I’ve never cared for it - the entire show’s awards and announcements could be YouTube Shorts that I can pick and choose to watch, and I’d get exactly the same thing out of it.
I wait a day and then check for a megathread with bullet points, then see if there is anything of interest to me.
At least in Morrowind the journal recorded EVERYTHING. If it was a highlighted keyword, it was going in the journal. Searching that thing was a bit of an issue though.
That’s one of the very few gripes I have with BG3, depending on your party makeup shit can go down real fast and boom someone is unhappy with you or you’re in initiative, the log doesn’t always show everything said or how/why someone is suddenly dead and tracing back is like trying to follow a conversation on twitter
Put off the DLC for so long (4 years now? 5?) that I’d have to relearn a fair bit to get back into it.
I remember being chased by a creature and noping out. I’m not built for horror games and that was a huge shift in tone from the idyllic feeling of the base game. I get that the thing I’m avoiding is basically a sprite with eyes and some music cues designed to feel a little stressful but I don’t know.
IIRC there’s an accessibility option that makes things less dark, so probably less scary. Doubt you’ll get back to the game after so long (even though it’s really worth it!), but it might help other people
They have a mode to turn off the creatures for exactly that reason. I haven’t tried it, but other than the spooky factor the creatures don’t add a ton to the game, so it probably wouldn’t lessen the experience. (There is a small thing, but it’d spoil some story elements if I were to say them here)
I did have reduced frights on and it didn’t work for me. I’ve even read some anecdotes about it being worse than having it off. It doesn’t remove the creatures I think it just makes them walk slower and makes the sounds less jumpy, I think.
spoilerSorry if this spoiler text doesn’t work. The only records left behind by the Nomai were their writings, save for a few pictograms, which left a lot to the imagination. The Owlks did have writing, but it was clear that visual story telling was much more important to their culture so we got to see for ourselves what they went through. Seeing the prisoner at the end would not have hit so hard had we just read about them.
I understand you. The DLC is scary af but not really horror. There is nothing more malign there than the anglerfish i the base game and as you may have noticed this creature chasing you doesn’t even make you die.
I fully understand. But if it helps (without major spoilers), the horror elements are not permanent, and as you learn to progress you learn to work around them and through them.
But yeah, if they’re too deal-breaky upfront, I totally get that. You do spend a lot of time, pun intended, in the dark.

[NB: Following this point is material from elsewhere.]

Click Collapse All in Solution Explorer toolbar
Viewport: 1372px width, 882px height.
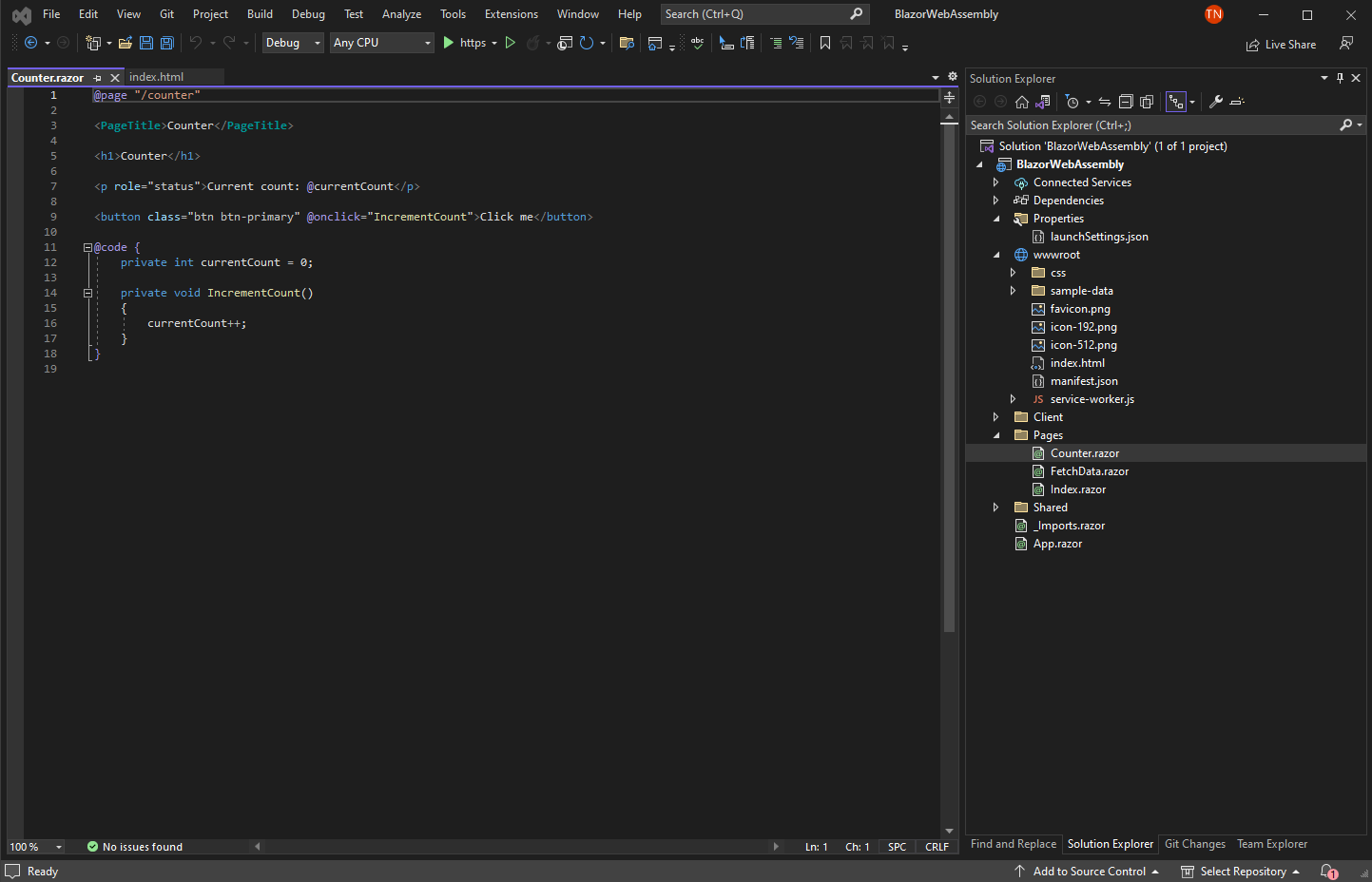(x=1126, y=102)
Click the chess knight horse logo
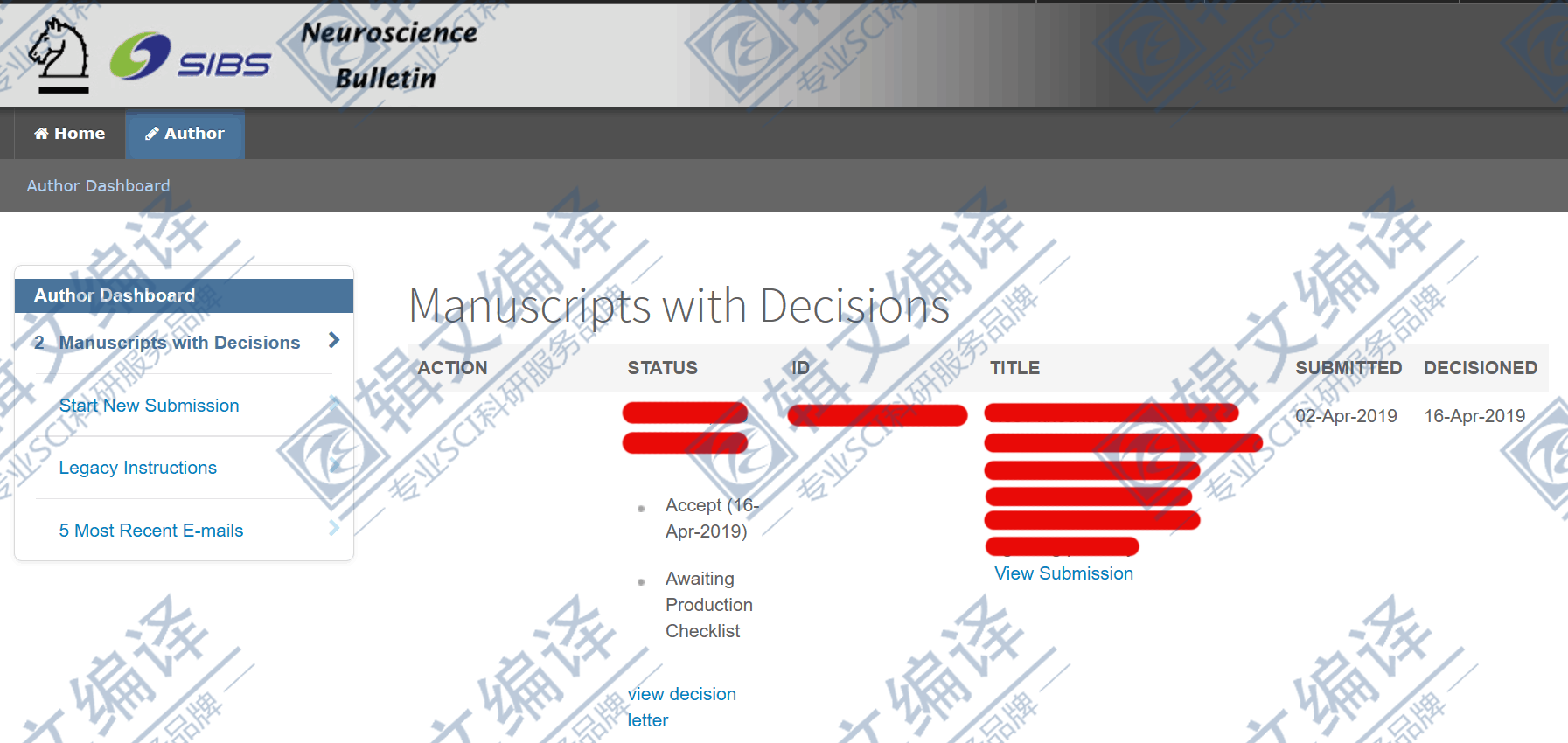 (x=59, y=54)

I said I think because I do not know how much assembly the game uses all I know is it is a big amount because with linux part of it is written in assembly so it can use the nonstandard parts of the cpu and the cpu features of the ps3 were not standard at the time.
I kinda stopped cheating in games when cheats stopped being button combos or console commands. I never cared enough about using them that I am gonna go out of my way to modify the game or use a 3rd party tool to be able to cheat.
If the game has them built in, I might partake. Tho even back in the day, the one I used most just made everyone have a larger head (idk why this was even such a common “cheat”).
Fun fact: some mechanics never came back cause they got copyrighted and the studio with the copyright went “no, we’re not doing that kind of game anymore” and as soon as anyone goes “okay, can we try?” they sue them into oblivion for copyright infringement
You mean patent. You don’t choose to copyright things or not, all media is inherently copyrighted. This comment is technically copyrighted once I hit send. It sounds like your referring to Shadow of Mordor’s/War’s Nemesis system being patented.
The difference does matter. Two copyrighted games can have similar mechanics. Just look at literally any pair of games in the same genre. First person shooting isn’t patented, so anybody can make an FPS game. They patented the nemesis system. Shadow of Mordor and Shadow of War are copyrighted.
The term has the meaning now of “pointlessly explaining something in a way that’s intentionally trying to be detracting of the other party, like a stereotype of a man would do”, rather than being locked into gender
It wasn’t pointless of me to try and help you and others know the difference between copyrights and patents. It’s a very common misconception. It wasn’t detracting from your point, either. At no point did I argue that the game companies doing this are actually morally correct and that it shouldn’t bother you that the Nemesis System is patented or that Nintendo is patenting things like capturing monsters.